* _PROBLEM REQUIREMENTS_
The expected output is each line from the one containing "Click the horizontal divider above Next step" to the last line of the data below, set down exactly, minus the pictures.

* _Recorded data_

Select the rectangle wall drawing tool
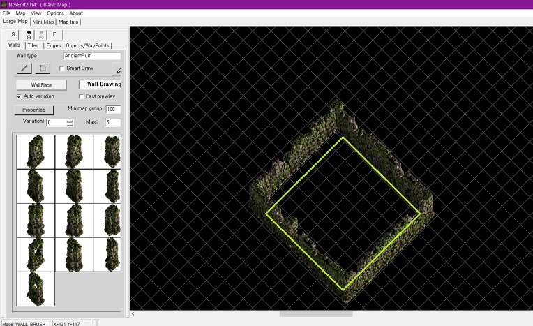[43, 68]
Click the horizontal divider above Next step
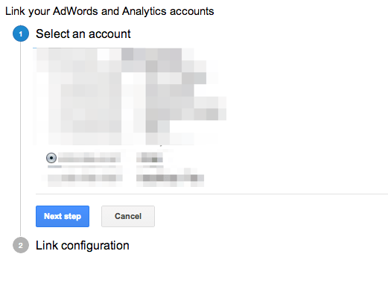The image size is (388, 289). pos(212,194)
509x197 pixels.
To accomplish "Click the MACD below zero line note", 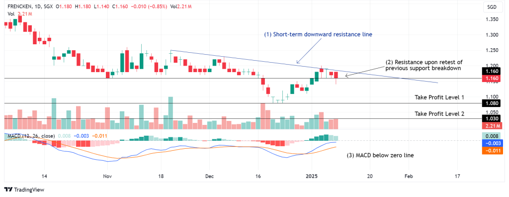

* _SOLVED EXERCISE_
Click the horizontal divider above Next step
The image size is (388, 289). pos(212,194)
509x197 pixels.
To accomplish "Click the MACD below zero line note", 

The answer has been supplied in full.